─── Texte fourni ───
Le soldat dont j'entreprends de retracer la vie était un Savoyard ami de la France, au service de laquelle il s'enrôla, qu'il servit ensuite presque jusqu'à sa mort et dans laquelle il fut inhumé.

Né Sarde à Annecy en 1771, il s'engagea comme étranger dès l'âge de 16 ans, en 1787, dans l'artillerie des colonies et il avait déjà obtenu en 1791, après cinq ans de service et une action d'éclat, un congé de licenciement.

Rentré en Savoie, il devint Français de nationalité par l'annexion de 1792 et s'enrôla de nouveau en 1793 dans les Volontaires nationaux du Mont-Blanc. Dès lors, il suivit résolument la carrière des armes dans ses rangs, sous la République, l'Empire et le début de la Restauration jusqu'en 1815, franchissant les grades successifs pour parvenir général en 1813. Le commandement qu'il exerça pour l'Empire pendant les Cent Jours le fit comprendre dans la réforme par une retraite anticipée à 44 ans, contre laquelle il protesta en vain, soit en raison du licenciement, soit pour l'obligation de rentrer dans son pays d'origine où il perdait sa qualité de Français. Il ne voulut pas néanmoins quitter notre territoire diminué et, pendant deux ans, il dut attendre, sous une surveillance hostile et ombrageuse, un décret de naturalité qu'il obtint en 1817 et qui lui restitua sa patrie d'adoption avec des considérants très favorables.
─── Extrait de données ───
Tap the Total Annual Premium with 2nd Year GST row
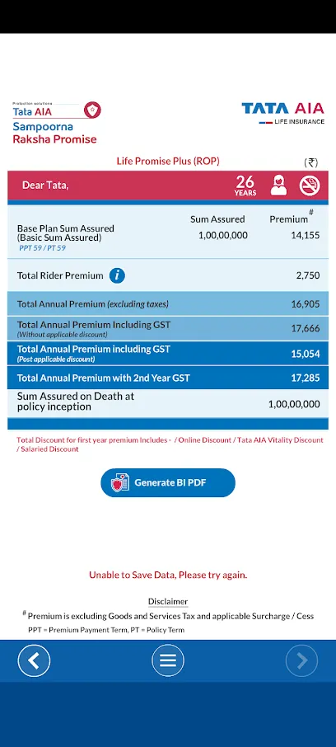 click(x=168, y=378)
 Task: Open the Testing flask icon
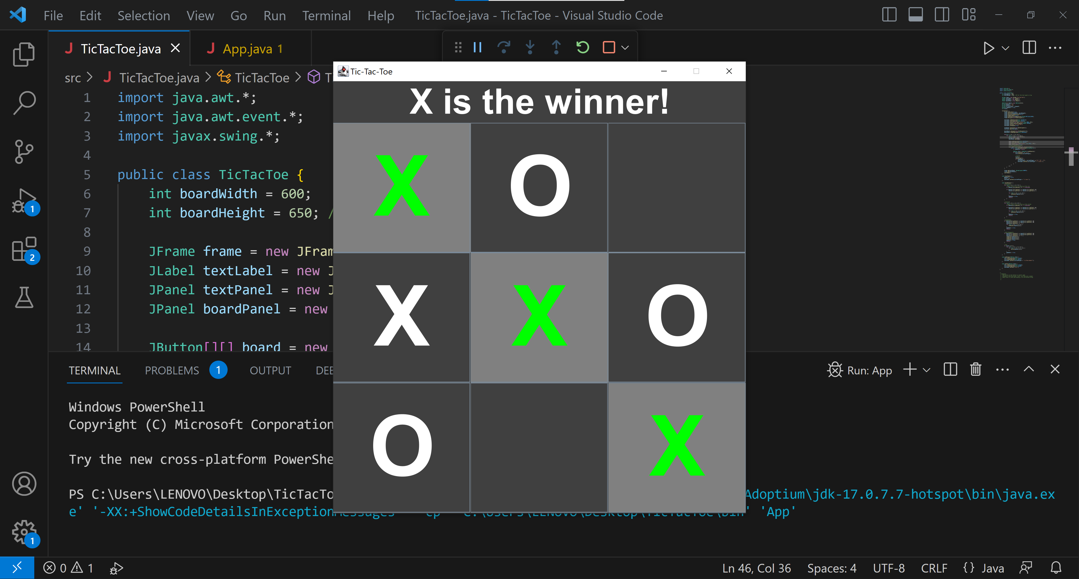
───
• **Tâches à accomplir**
• A. Répondez aux questions suivantes à l'aide du texte consacré au soldat savoyard :
(i) En quelle année et dans quelle arme s'engagea-t-il pour la première fois ?
(ii) Dans quel corps s'enrôla-t-il de nouveau en 1793 ?
(iii) En quelle année obtint-il son décret de naturalité ?
• B. Reprenez le texte consacré au soldat savoyard en le prolongeant à partir de sa dernière phrase.
Le matériel ci-dessus provient d'une autre source.

• **Résultats définitifs**
• A.
(i) En 1787, dans l'artillerie des colonies.
(ii) Dans les Volontaires nationaux du Mont-Blanc.
(iii) En 1817.

• B.
Il s'y fixa définitivement avec ses deux fils, officiers réintégrés également, donnant ainsi à ses compatriotes, qui devaient l'imiter 45 ans plus tard, un bel exemple avant-coureur annexioniste.

Ce mérite de précurseur avait appelé notre attention lors du cinquantenaire de 1910, avec le désir de combattre l'oubli auquel l'avait condamné cet exil volontaire, renforcé par les inimitiés jalouses du gouvernement sarde qui, de 1815 à 1860, avait soigneusement entretenu l'effacement d'une période qui lui avait été, du reste, désastreuse et dont il craignait le juste retour.

De son côté, jusqu'en 1830, et par une cruelle injustice dynastique, la France avait eu le tort de désavouer les services rendus à sa cause, le sang versé pour sa gloire et sa défense et ce ne fut que par les réintégrations du nouveau régime qu'elle tenta de réparer ses torts. Malheureusement les années s'étaient écoulées et bien peu des victimes purent obtenir une courte compensation.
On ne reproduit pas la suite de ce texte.